[Selected passage]
##########

To explore mechanisms for the transport of glycoRNA to the plasma membrane, Ma et al. conducted imaging analysis and showed that glycoRNA co-localizes with SNARE proteins, a family of membrane fusion factors that mediate vesicle exocytosis, including TSNARE1 and VTI1b. These observations suggest that vesicle-mediated trafficking may contribute to the delivery and stable display of glycoRNA at the cell surface (
Ma et al., 2024). Once delivered to the plasma membrane by vesicles, glycoRNA can act as ligands in cell–cell communication and signaling. For instance, the glycan moieties of glycoRNA can act as ligands, directly engaging specific sialic acid-binding immunoglobulin lectin-type (Siglec) members, including Siglec-11, Siglec-5, and Siglec-14 (
Flynn et al., 2021;
Li et al., 2025;
Liu et al., 2024b). Siglecs are immune receptors that recognize sialylated glycans, and the presentation of such glycans on an RNA backbone represents a previously unrecognized mode of ligand–receptor interaction (
Crocker et al., 2007). This finding highlights glycoRNA as a novel immunomodulatory ligand linking RNA biology with glycan-mediated immune signaling.
Beyond acting as individual ligands, glycoRNA assembles with csRBPs into higher-order nanoclusters (Fig. 6) (
Perr et al., 2025). Super-resolution imaging revealed clusters of ~120–165 nm that are regularly spaced at 230–300 nm, and these structures depend on intact RNA, since RNase treatment disrupts them. Functionally, these nanoclusters act as docking sites for cell-penetrating peptides (CPPs), such as HIV-1 TAT protein, offering an RNA-dependent cellular entry pathway that complements the canonical model involving heparan sulfate proteoglycans (HSPGs). Formation of these clusters requires HSPGs with extended chains carrying specific
N- and 6-
O-sulfation, and disruption of HSPGs or their modifications causes cluster disassembly (
Chai et al., 2024). In addition to peptide uptake, glycoRNA-csRBP-HSPG clusters also regulate signaling. For instance, VEGF-A165 binds to these nanoclusters in an RNA-dependent manner. Overall, these findings highlight glycoRNA-csRBP-HSPG clusters as functional nanodomains, providing a new layer of regulation at the cell surface.

##########

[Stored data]
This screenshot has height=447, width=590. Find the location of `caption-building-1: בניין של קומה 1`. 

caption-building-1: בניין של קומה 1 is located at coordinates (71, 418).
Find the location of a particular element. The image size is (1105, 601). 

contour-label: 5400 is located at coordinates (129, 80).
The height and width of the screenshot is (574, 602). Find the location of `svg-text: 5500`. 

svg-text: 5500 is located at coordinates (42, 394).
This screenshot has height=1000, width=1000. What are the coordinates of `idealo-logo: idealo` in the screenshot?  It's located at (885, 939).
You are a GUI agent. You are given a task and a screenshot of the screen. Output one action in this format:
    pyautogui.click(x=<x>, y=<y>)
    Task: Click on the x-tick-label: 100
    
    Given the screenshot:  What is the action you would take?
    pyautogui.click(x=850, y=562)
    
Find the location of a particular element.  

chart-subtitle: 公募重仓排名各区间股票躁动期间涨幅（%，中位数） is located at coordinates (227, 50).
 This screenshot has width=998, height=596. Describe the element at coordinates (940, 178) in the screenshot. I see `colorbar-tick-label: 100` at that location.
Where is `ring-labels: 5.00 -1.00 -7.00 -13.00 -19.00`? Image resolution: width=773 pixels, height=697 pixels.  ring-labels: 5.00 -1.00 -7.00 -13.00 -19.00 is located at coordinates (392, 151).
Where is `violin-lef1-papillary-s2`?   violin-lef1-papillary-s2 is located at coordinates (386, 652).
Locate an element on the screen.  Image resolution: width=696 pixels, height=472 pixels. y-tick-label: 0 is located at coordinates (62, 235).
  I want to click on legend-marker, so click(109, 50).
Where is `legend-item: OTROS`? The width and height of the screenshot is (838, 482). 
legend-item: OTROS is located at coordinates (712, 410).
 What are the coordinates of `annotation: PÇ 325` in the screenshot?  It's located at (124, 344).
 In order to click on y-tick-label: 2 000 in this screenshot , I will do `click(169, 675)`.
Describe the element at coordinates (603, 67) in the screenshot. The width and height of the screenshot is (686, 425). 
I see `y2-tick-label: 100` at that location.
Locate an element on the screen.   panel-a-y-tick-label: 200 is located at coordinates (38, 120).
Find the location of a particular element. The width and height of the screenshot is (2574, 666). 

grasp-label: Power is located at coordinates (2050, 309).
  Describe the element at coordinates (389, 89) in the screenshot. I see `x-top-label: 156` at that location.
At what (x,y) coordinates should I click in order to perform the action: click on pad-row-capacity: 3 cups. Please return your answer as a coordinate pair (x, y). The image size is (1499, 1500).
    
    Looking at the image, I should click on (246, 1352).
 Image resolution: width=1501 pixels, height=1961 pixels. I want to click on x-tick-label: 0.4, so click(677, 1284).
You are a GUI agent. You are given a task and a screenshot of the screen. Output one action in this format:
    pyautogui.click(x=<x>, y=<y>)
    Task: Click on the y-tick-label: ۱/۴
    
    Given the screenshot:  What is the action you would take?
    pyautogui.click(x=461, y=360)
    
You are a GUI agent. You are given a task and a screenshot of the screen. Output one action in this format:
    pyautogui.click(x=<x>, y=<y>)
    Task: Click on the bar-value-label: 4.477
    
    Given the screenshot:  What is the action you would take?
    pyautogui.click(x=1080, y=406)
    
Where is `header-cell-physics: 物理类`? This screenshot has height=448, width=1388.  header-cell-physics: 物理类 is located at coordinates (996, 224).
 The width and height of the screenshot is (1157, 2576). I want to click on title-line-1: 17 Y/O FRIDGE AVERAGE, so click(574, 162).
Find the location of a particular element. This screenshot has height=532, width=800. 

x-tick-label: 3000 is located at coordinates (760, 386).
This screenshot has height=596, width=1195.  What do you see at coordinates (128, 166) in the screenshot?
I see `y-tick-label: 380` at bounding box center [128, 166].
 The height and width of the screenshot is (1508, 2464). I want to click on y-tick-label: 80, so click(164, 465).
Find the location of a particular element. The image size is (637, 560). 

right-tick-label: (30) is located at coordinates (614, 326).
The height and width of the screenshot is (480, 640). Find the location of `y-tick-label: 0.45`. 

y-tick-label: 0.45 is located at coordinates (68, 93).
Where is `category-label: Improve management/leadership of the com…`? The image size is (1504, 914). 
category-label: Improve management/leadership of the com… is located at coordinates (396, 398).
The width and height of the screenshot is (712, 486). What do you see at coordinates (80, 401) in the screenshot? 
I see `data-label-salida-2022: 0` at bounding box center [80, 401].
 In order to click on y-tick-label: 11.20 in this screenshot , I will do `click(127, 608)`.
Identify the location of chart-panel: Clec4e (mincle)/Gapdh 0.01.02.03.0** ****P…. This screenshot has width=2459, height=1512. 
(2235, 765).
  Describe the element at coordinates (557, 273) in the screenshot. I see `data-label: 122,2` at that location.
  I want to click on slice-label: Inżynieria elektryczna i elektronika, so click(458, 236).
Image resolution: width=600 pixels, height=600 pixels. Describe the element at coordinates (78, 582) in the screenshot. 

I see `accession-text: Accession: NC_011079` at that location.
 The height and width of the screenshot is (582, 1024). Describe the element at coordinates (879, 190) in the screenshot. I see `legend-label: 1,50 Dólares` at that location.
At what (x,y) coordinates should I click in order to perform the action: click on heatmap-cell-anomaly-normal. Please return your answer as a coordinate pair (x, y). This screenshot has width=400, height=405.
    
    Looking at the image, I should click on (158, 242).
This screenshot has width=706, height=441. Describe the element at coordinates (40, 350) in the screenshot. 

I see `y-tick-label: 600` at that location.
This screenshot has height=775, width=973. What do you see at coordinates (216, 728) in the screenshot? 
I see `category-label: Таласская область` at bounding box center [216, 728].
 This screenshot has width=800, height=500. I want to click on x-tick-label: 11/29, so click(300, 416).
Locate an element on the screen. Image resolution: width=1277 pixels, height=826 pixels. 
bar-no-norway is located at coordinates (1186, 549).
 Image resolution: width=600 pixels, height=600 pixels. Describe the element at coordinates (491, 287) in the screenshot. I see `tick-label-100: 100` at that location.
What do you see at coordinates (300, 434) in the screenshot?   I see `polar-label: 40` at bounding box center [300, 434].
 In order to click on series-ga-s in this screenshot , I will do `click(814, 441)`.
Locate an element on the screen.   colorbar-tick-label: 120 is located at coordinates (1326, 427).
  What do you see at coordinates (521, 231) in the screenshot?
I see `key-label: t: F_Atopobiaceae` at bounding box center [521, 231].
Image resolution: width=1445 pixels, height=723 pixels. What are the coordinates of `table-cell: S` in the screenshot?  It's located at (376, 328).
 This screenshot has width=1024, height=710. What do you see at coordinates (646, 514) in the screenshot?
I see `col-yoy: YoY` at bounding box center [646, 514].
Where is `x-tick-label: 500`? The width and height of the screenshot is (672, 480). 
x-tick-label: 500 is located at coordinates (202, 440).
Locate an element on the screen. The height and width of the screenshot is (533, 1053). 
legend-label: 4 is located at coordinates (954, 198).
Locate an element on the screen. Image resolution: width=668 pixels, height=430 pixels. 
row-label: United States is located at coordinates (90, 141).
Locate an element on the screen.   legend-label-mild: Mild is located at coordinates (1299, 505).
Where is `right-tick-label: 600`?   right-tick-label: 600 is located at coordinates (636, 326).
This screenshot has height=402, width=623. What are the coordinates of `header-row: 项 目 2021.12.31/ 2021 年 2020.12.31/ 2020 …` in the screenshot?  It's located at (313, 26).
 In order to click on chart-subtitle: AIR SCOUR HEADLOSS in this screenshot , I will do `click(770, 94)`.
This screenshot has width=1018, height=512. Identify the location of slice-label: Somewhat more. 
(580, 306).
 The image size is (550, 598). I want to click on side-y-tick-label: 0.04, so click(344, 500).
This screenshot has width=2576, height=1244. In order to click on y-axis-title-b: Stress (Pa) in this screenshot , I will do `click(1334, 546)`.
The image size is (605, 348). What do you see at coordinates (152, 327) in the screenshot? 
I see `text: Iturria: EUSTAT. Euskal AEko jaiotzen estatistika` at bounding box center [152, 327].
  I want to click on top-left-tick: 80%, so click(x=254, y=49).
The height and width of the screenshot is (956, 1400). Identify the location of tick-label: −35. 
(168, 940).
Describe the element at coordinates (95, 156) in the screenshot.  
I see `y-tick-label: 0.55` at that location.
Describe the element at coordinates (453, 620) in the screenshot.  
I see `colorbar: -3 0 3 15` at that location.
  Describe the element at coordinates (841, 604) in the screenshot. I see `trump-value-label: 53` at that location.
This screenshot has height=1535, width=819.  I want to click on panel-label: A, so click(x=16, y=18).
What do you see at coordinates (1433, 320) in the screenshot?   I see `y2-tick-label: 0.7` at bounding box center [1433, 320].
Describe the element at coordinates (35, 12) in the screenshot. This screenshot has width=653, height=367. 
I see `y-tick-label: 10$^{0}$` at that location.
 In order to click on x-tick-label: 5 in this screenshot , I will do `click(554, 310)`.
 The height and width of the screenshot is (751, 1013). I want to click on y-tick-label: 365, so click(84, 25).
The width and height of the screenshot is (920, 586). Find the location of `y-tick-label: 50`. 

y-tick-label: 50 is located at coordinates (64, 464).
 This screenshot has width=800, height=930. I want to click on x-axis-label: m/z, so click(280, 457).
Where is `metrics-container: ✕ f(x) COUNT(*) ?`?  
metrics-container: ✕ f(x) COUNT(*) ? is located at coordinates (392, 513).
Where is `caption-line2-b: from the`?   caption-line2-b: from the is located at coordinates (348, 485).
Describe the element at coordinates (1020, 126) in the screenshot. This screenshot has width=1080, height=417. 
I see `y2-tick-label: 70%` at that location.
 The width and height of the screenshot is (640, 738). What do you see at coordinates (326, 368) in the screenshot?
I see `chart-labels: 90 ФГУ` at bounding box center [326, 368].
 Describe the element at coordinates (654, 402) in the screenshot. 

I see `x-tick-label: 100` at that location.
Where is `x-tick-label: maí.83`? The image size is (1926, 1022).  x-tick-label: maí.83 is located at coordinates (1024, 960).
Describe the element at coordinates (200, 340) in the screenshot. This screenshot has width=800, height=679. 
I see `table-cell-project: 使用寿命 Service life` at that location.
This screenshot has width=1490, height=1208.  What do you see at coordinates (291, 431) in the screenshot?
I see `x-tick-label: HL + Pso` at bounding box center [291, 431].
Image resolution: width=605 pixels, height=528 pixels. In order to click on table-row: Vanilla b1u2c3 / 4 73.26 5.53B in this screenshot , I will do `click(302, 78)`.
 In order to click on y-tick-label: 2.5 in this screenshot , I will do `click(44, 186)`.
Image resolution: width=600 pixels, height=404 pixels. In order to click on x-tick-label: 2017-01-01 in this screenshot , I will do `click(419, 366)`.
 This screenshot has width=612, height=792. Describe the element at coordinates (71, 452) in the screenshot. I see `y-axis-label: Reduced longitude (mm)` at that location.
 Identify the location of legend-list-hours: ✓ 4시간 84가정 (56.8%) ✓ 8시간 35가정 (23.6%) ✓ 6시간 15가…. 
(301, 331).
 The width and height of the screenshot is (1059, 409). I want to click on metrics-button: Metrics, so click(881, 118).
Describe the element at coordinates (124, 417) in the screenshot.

##########

Extend the passage on cell-surface glycoRNA, beginning right after its final sentence. The stored data has no role in this exercise.

[Result of this exercise]
4.2 Exosomal glycoRNA as mediators of intercellular communication
The sEVs are central mediators of intercellular communication, carrying and displaying proteins, lipids, and RNAs (
Rohm et al., 2025;
Thakur et al., 2022). In this context, the glycoRNA on the surface of sEVs is supposed to serve as ligands, mediating vesicle-recipient cell interactions. Indeed, their sialylated
N-glycans, for instance, are recognized by lectin receptors like Siglec-10, Siglec-11, and P-selectin. Through these receptor–glycan interactions, glycoRNA contributes to adhesion of sEVs to recipient cells and facilitates its efficient internalization. Both the RNA backbone and its glycan modifications are essential for this process, as enzymatic removal of either markedly reduces uptake across endothelial, hepatic, and colonic cells, primarily by impairing endocytosis (
Ren et al., 2025). Importantly, glycoRNAs are also selectively packaged as intraluminal cargo within exosomes, a subtype of small extracellular vesicles, in a process that appears to be tightly regulated (
Sharma et al., 2025). Their export depends on canonical vesicle biogenesis pathways, including the ESCRT machinery and ceramide-associated lipid mechanisms. When either pathway is inhibited, glycoRNA accumulates inside cells and fails to be released, demonstrating that their secretion is an active and controlled process. Once secreted, exosomal glycoRNA are efficiently transferred to recipient cells and remain stable for extended periods, underscoring their role as durable mediators of intercellular RNA communication.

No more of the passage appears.